## start Provided entries

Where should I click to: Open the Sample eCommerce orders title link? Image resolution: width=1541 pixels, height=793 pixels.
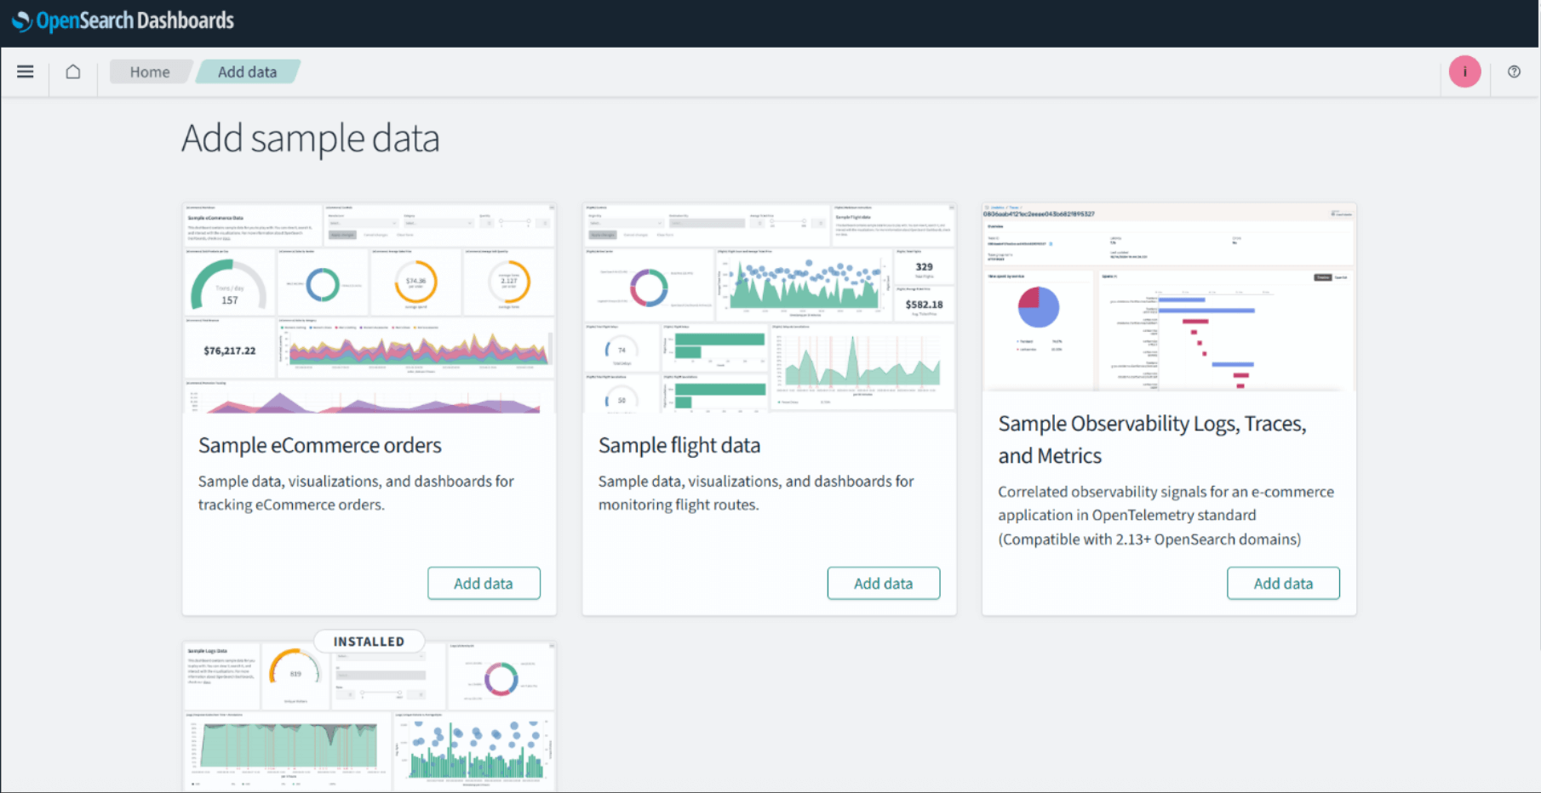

## end Provided entries
## start Provided entries

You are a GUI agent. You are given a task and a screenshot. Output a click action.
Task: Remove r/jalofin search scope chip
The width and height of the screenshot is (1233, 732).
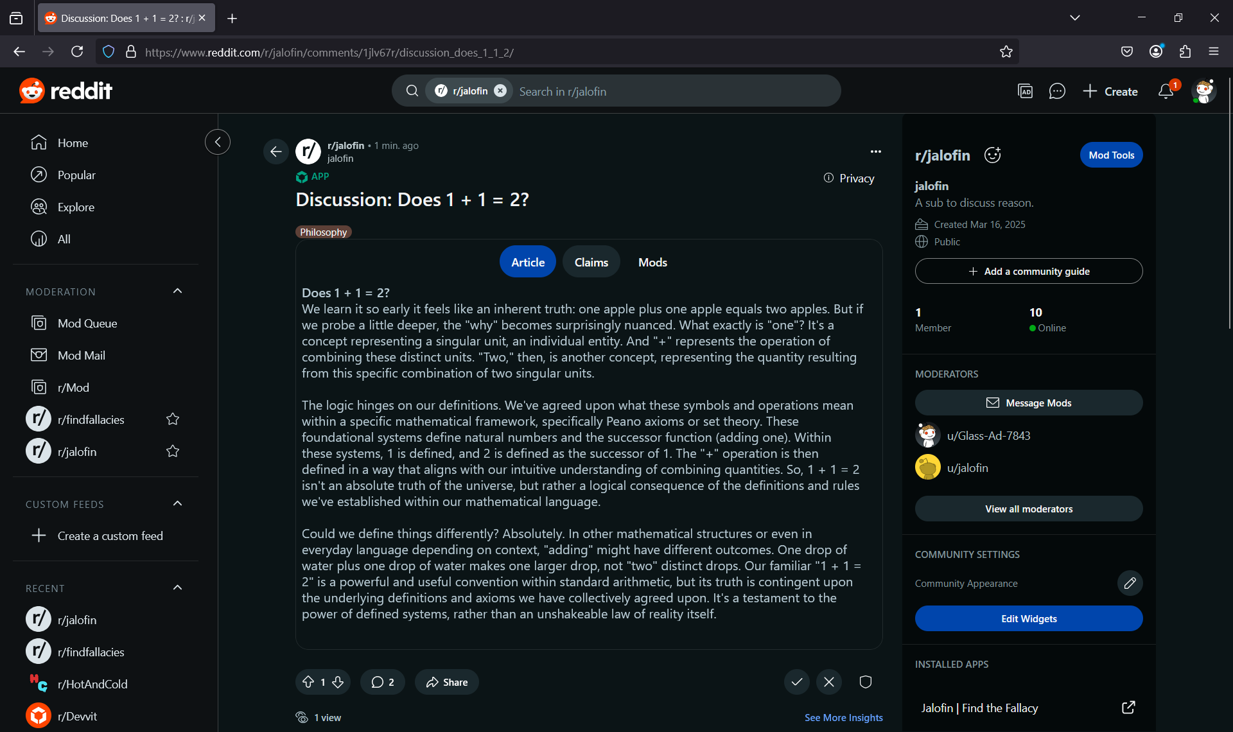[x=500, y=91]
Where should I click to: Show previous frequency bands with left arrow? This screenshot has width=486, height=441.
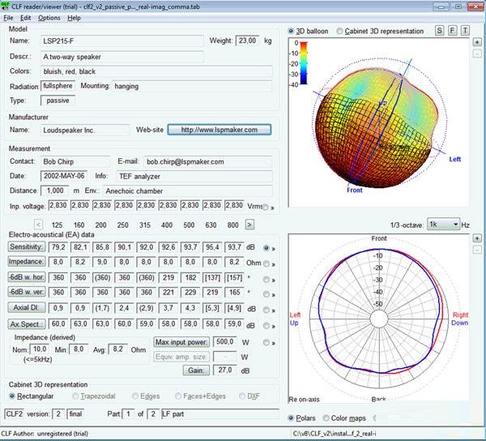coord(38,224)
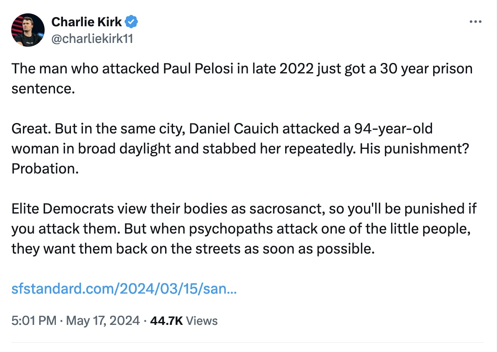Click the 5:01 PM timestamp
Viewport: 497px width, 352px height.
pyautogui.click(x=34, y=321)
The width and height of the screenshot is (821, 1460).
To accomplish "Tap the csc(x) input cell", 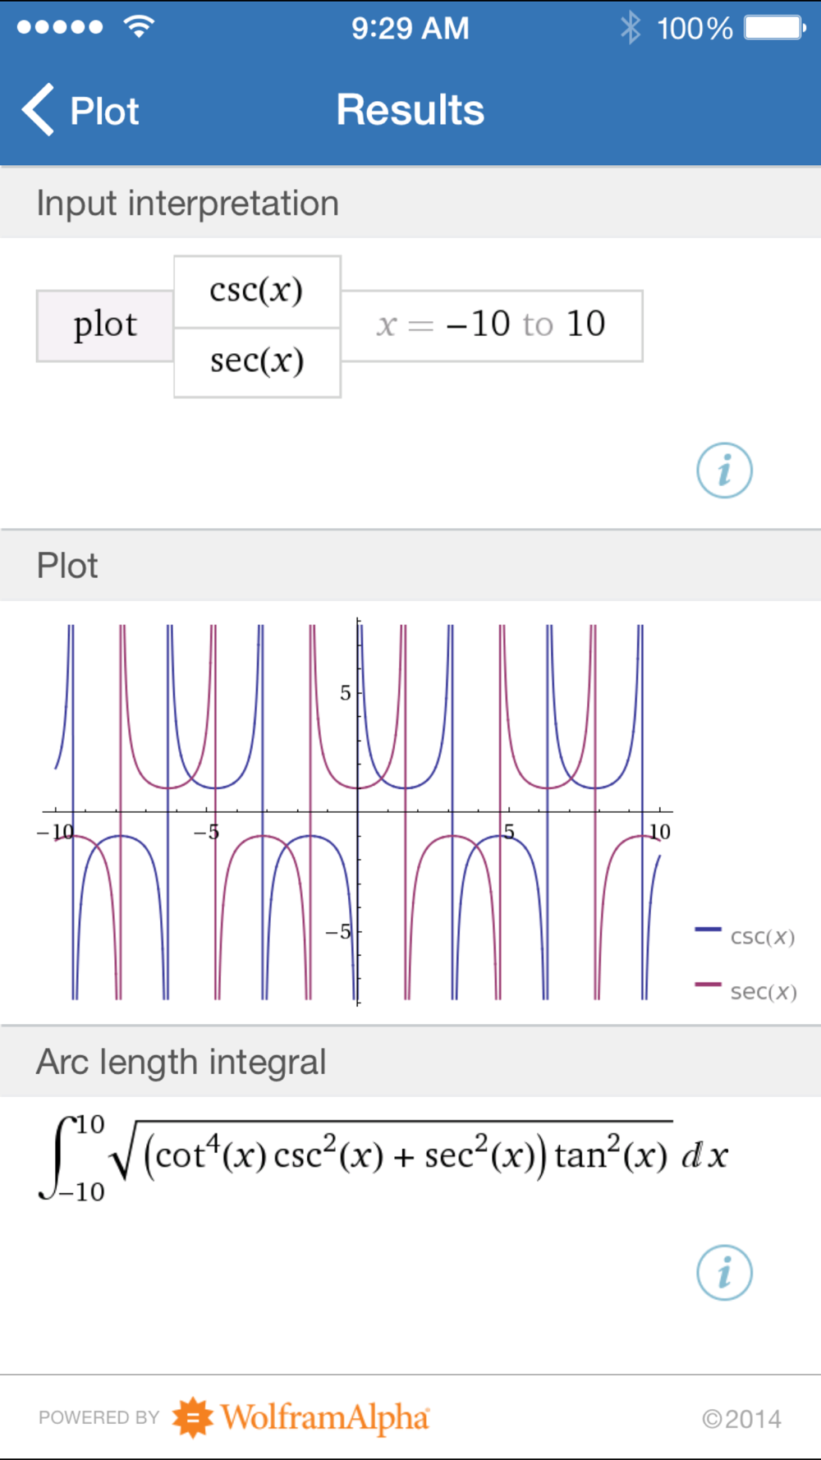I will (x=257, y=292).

## end Provided entries
## start Provided entries

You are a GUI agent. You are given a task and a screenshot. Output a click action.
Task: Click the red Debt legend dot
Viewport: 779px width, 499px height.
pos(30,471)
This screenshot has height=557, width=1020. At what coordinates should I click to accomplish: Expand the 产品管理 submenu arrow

## end Provided entries

• Stated problem
Identify every line in the records that contains the word "This", and copy each of those lines out in full.

• Full response
Where should I click to: Show previous frequency bands with left arrow? This screenshot has width=486, height=441.
This screenshot has height=557, width=1020. At what coordinates should I click to accomplish: Expand the 产品管理 submenu arrow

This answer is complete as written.